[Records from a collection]
▬▬▬▬▬▬▬▬▬▬
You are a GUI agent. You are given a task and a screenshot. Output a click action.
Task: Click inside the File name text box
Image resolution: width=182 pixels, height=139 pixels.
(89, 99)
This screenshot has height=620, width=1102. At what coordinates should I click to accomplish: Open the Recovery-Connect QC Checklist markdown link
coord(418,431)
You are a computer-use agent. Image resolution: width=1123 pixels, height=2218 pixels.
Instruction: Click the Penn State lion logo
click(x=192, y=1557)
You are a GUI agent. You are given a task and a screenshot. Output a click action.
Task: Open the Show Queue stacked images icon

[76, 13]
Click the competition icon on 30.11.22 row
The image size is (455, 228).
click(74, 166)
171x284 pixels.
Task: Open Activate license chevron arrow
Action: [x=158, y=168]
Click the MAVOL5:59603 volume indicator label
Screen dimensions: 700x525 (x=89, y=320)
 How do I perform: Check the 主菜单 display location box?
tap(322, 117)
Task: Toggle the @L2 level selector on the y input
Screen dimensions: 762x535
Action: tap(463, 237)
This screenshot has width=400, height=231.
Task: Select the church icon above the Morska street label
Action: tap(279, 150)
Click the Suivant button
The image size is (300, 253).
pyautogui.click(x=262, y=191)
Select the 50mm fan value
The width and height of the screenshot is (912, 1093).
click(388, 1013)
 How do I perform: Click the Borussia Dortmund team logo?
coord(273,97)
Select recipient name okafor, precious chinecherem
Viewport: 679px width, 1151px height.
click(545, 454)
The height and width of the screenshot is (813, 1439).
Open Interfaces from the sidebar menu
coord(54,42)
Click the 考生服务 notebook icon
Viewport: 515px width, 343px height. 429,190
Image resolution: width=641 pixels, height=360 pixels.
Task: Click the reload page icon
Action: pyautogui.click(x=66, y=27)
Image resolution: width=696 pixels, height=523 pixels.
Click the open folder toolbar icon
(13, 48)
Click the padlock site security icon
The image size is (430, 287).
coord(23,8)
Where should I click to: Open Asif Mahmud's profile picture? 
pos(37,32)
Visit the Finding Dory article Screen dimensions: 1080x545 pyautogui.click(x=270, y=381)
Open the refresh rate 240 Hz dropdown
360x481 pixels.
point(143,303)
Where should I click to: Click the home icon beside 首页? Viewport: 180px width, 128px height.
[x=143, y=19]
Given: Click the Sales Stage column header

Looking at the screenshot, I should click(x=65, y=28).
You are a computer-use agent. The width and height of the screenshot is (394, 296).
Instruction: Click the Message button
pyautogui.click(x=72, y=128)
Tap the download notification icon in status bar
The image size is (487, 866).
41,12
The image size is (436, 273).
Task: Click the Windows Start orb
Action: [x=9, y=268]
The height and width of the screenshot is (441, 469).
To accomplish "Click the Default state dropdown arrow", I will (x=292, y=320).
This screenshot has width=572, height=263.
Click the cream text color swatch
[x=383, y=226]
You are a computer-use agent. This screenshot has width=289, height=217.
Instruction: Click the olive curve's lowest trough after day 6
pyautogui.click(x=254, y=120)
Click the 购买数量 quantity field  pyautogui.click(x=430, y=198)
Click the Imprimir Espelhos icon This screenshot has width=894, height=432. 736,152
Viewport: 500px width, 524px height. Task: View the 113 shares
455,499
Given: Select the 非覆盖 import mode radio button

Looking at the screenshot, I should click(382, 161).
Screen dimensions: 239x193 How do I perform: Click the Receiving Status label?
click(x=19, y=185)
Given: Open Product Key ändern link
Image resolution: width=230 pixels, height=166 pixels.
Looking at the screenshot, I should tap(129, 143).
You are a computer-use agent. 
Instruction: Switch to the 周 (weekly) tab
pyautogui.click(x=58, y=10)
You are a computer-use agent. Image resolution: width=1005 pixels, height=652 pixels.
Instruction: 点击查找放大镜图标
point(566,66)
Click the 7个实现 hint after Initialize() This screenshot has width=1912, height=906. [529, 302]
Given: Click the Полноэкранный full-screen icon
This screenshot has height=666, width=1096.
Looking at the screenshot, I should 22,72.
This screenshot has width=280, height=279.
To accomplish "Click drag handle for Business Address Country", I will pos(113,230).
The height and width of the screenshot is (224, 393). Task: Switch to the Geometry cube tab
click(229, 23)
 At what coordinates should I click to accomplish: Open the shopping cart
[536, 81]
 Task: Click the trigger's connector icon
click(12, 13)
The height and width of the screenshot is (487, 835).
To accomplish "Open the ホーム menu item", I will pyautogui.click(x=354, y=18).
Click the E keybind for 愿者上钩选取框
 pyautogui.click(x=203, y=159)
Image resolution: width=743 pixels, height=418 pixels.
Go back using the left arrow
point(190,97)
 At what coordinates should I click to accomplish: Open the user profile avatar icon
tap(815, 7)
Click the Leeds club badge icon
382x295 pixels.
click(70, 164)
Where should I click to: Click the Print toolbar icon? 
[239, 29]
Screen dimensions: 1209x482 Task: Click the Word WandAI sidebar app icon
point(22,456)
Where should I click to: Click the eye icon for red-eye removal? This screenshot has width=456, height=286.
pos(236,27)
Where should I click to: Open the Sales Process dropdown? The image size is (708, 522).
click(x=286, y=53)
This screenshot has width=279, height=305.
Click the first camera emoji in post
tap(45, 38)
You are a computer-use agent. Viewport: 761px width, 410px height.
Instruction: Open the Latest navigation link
▬▬▬▬▬▬▬▬▬▬
> What the task requires
Render every record verbatim. Nothing should be left out.

> Solution
You are a GUI agent. You are given a task and a screenshot. Output a click action.
Task: Click inside the File name text box
Image resolution: width=182 pixels, height=139 pixels.
(89, 99)
This screenshot has height=620, width=1102. At what coordinates should I click to accomplish: Open the Recovery-Connect QC Checklist markdown link
coord(418,431)
You are a computer-use agent. Image resolution: width=1123 pixels, height=2218 pixels.
Instruction: Click the Penn State lion logo
click(x=192, y=1557)
You are a GUI agent. You are given a task and a screenshot. Output a click action.
Task: Open the Show Queue stacked images icon

[76, 13]
Click the competition icon on 30.11.22 row
The image size is (455, 228).
click(74, 166)
171x284 pixels.
Task: Open Activate license chevron arrow
Action: [x=158, y=168]
Click the MAVOL5:59603 volume indicator label
Screen dimensions: 700x525 (x=89, y=320)
 How do I perform: Check the 主菜单 display location box?
tap(322, 117)
Task: Toggle the @L2 level selector on the y input
Screen dimensions: 762x535
Action: tap(463, 237)
This screenshot has width=400, height=231.
Task: Select the church icon above the Morska street label
Action: tap(279, 150)
Click the Suivant button
The image size is (300, 253).
pyautogui.click(x=262, y=191)
Select the 50mm fan value
The width and height of the screenshot is (912, 1093).
click(388, 1013)
 How do I perform: Click the Borussia Dortmund team logo?
coord(273,97)
Select recipient name okafor, precious chinecherem
Viewport: 679px width, 1151px height.
click(545, 454)
The height and width of the screenshot is (813, 1439).
Open Interfaces from the sidebar menu
coord(54,42)
Click the 考生服务 notebook icon
Viewport: 515px width, 343px height. 429,190
Image resolution: width=641 pixels, height=360 pixels.
Task: Click the reload page icon
Action: pyautogui.click(x=66, y=27)
Image resolution: width=696 pixels, height=523 pixels.
Click the open folder toolbar icon
(13, 48)
Click the padlock site security icon
The image size is (430, 287).
coord(23,8)
Where should I click to: Open Asif Mahmud's profile picture? 
pos(37,32)
Visit the Finding Dory article Screen dimensions: 1080x545 pyautogui.click(x=270, y=381)
Open the refresh rate 240 Hz dropdown
360x481 pixels.
point(143,303)
Where should I click to: Click the home icon beside 首页? Viewport: 180px width, 128px height.
[x=143, y=19]
Given: Click the Sales Stage column header

Looking at the screenshot, I should click(x=65, y=28).
You are a computer-use agent. The width and height of the screenshot is (394, 296).
Instruction: Click the Message button
pyautogui.click(x=72, y=128)
Tap the download notification icon in status bar
The image size is (487, 866).
41,12
The image size is (436, 273).
Task: Click the Windows Start orb
Action: [x=9, y=268]
The height and width of the screenshot is (441, 469).
To accomplish "Click the Default state dropdown arrow", I will (x=292, y=320).
This screenshot has width=572, height=263.
Click the cream text color swatch
[x=383, y=226]
You are a computer-use agent. This screenshot has width=289, height=217.
Instruction: Click the olive curve's lowest trough after day 6
pyautogui.click(x=254, y=120)
Click the 购买数量 quantity field  pyautogui.click(x=430, y=198)
Click the Imprimir Espelhos icon This screenshot has width=894, height=432. 736,152
Viewport: 500px width, 524px height. Task: View the 113 shares
455,499
Given: Select the 非覆盖 import mode radio button

Looking at the screenshot, I should click(382, 161).
Screen dimensions: 239x193 How do I perform: Click the Receiving Status label?
click(x=19, y=185)
Given: Open Product Key ändern link
Image resolution: width=230 pixels, height=166 pixels.
Looking at the screenshot, I should tap(129, 143).
You are a computer-use agent. 
Instruction: Switch to the 周 (weekly) tab
pyautogui.click(x=58, y=10)
You are a computer-use agent. Image resolution: width=1005 pixels, height=652 pixels.
Instruction: 点击查找放大镜图标
point(566,66)
Click the 7个实现 hint after Initialize() This screenshot has width=1912, height=906. [529, 302]
Given: Click the Полноэкранный full-screen icon
This screenshot has height=666, width=1096.
Looking at the screenshot, I should 22,72.
This screenshot has width=280, height=279.
To accomplish "Click drag handle for Business Address Country", I will pos(113,230).
The height and width of the screenshot is (224, 393). Task: Switch to the Geometry cube tab
click(229, 23)
 At what coordinates should I click to accomplish: Open the shopping cart
[536, 81]
 Task: Click the trigger's connector icon
click(12, 13)
The height and width of the screenshot is (487, 835).
To accomplish "Open the ホーム menu item", I will pyautogui.click(x=354, y=18).
Click the E keybind for 愿者上钩选取框
 pyautogui.click(x=203, y=159)
Image resolution: width=743 pixels, height=418 pixels.
Go back using the left arrow
point(190,97)
 At what coordinates should I click to accomplish: Open the user profile avatar icon
tap(815, 7)
Click the Leeds club badge icon
382x295 pixels.
click(70, 164)
Where should I click to: Click the Print toolbar icon? 
[239, 29]
Screen dimensions: 1209x482 Task: Click the Word WandAI sidebar app icon
point(22,456)
Where should I click to: Click the eye icon for red-eye removal? This screenshot has width=456, height=286.
pos(236,27)
Where should I click to: Open the Sales Process dropdown? The image size is (708, 522).
click(x=286, y=53)
This screenshot has width=279, height=305.
Click the first camera emoji in post
tap(45, 38)
You are a computer-use agent. Viewport: 761px width, 410px height.
Instruction: Open the Latest navigation link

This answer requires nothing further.